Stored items
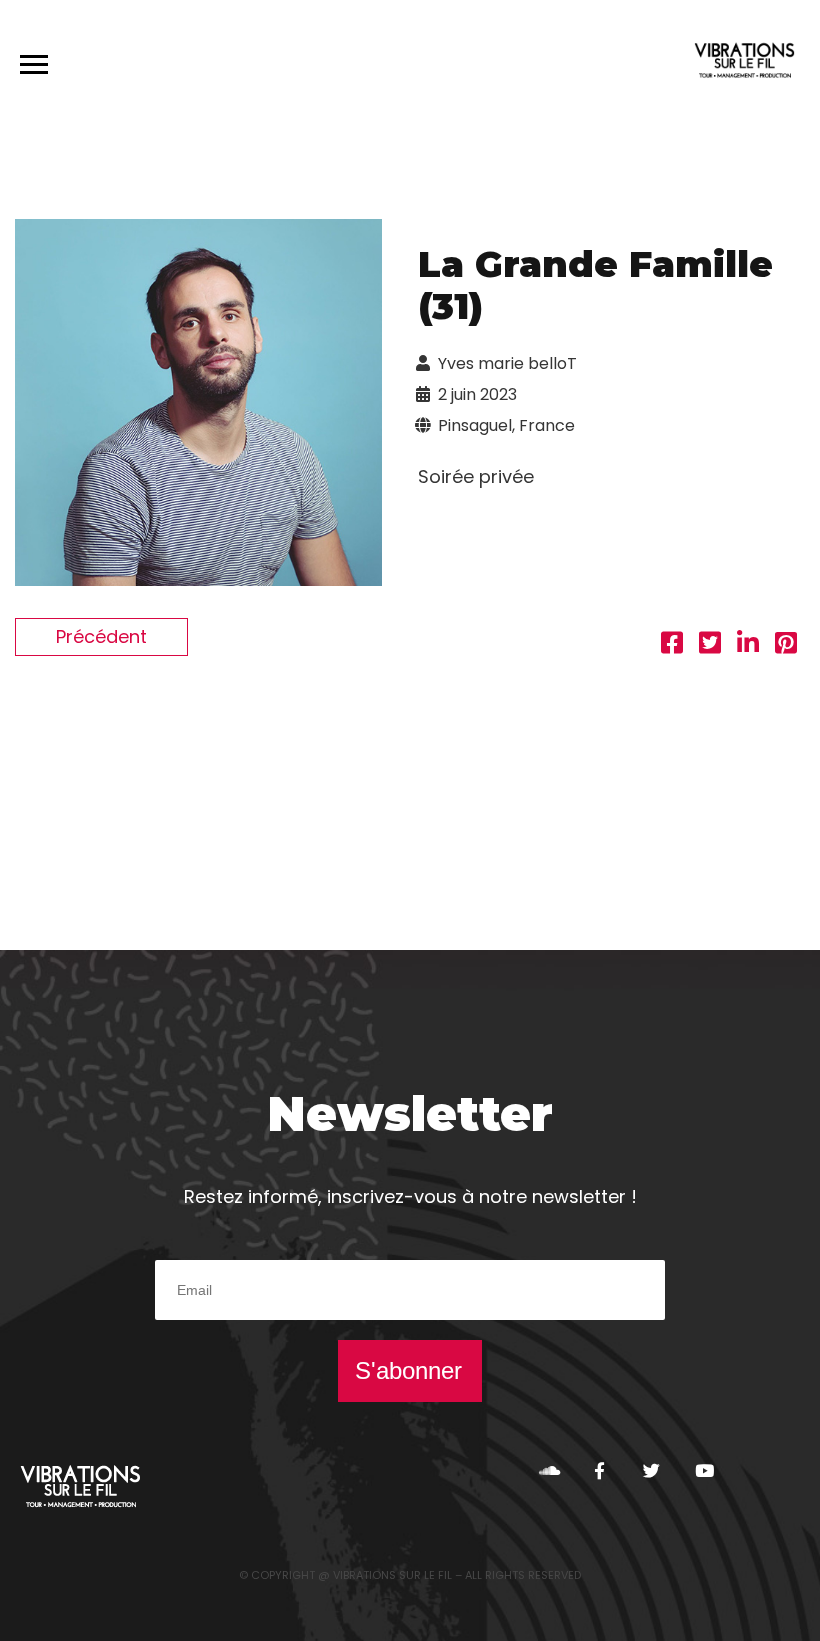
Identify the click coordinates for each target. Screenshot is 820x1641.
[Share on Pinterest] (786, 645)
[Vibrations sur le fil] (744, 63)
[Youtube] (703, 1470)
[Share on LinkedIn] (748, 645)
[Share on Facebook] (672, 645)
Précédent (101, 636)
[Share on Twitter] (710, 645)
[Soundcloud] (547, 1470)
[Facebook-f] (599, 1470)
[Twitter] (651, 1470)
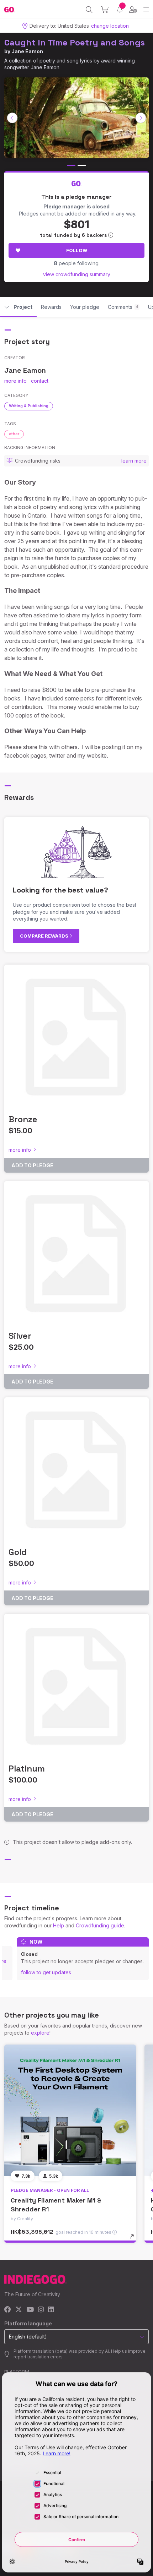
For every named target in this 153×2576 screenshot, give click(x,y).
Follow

Exercise requirements
Where a line above holds the word "Share", copy it.

Problem solution
[Share on Pinterest] (786, 645)
[Share on LinkedIn] (748, 645)
[Share on Facebook] (672, 645)
[Share on Twitter] (710, 645)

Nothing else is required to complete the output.